TAG="${MARKETING_VERSION}-${CI_BUILD_NUMBER}"

note the variable ACCESS_TOKEN is set via the workflow editor in Xcode and is the GitHub personal access token that gets used to create the release.

Prepare to create the release

This is where we do the authentication setup to make sure we can talk to GitHub. It constructs the auth header and makes sure that the remote url is valid. There is also a check to see if the tag exists. If it does, the script cleanly exits.

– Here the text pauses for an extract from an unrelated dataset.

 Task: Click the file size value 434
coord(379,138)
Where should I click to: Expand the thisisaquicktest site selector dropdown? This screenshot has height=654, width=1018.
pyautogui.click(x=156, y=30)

# --- Resolve owner/repo from the checkout's origin remote. -----------------

REMOTE_URL=$(git -C "$CI_PRIMARY_REPOSITORY_PATH" config --get remote.origin.url)
REPO=$(printf '%s' "$REMOTE_URL" \
  | sed -E -e 's#^git@github\.com:##' -e 's#^https://github\.com/##' -e 's#\.git$##')

if [[ -z "$REPO" || "$REPO" == "$REMOTE_URL" ]]; then
  echo "ERROR: could not parse owner/repo from remote URL '$REMOTE_URL'." >&2
  exit 1
fi

echo "Preparing GitHub release $TAG for $REPO at commit $CI_COMMIT."

# --- GitHub API helpers. ---------------------------------------------------

API="https://api.github.com/repos/$REPO"
AUTH_HEADERS=(
  -H "Authorization: Bearer $ACCESS_TOKEN"
  -H "Accept: application/vnd.github+json"
  -H "X-GitHub-Api-Version: 2022-11-28"
)

# Idempotency: if the tag already exists, do nothing. Protects against
# workflow re-runs on the same commit.
existing_status=$(curl -sS -o /dev/null -w "%{http_code}" \
  "${AUTH_HEADERS[@]}" "$API/git/ref/tags/$TAG")
if [[ "$existing_status" == "200" ]]; then
  echo "Tag $TAG already exists on $REPO; nothing to do."
  exit 0
fi

Create the release and tag.

This is where things get created by performing a few http requests.

# --- Create the release (also creates the underlying tag). -----------------

response_body=$(mktemp)
trap 'rm -f "$response_body"' EXIT

payload=$(cat <<JSON
{
  "tag_name": "$TAG",
  "target_commitish": "$CI_COMMIT",
  "name": "$TAG",
  "generate_release_notes": true
}
JSON
)

http_code=$(curl -sS -o "$response_body" -w "%{http_code}" \
  -X POST "${AUTH_HEADERS[@]}" \
  -d "$payload" \
  "$API/releases")

if [[ "$http_code" -lt 200 || "$http_code" -ge 300 ]]; then
  echo "ERROR: GitHub release creation failed (HTTP $http_code)." >&2
  cat "$response_body" >&2
  exit 1
fi

echo "Created GitHub release $TAG."

What else can be done

Shell scripts are super versatile and there's lots which can be done. In my case it was a desire to keep track of what goes into each release of the app. Automation is amazing for this and making use of Xcode Cloud is perfect.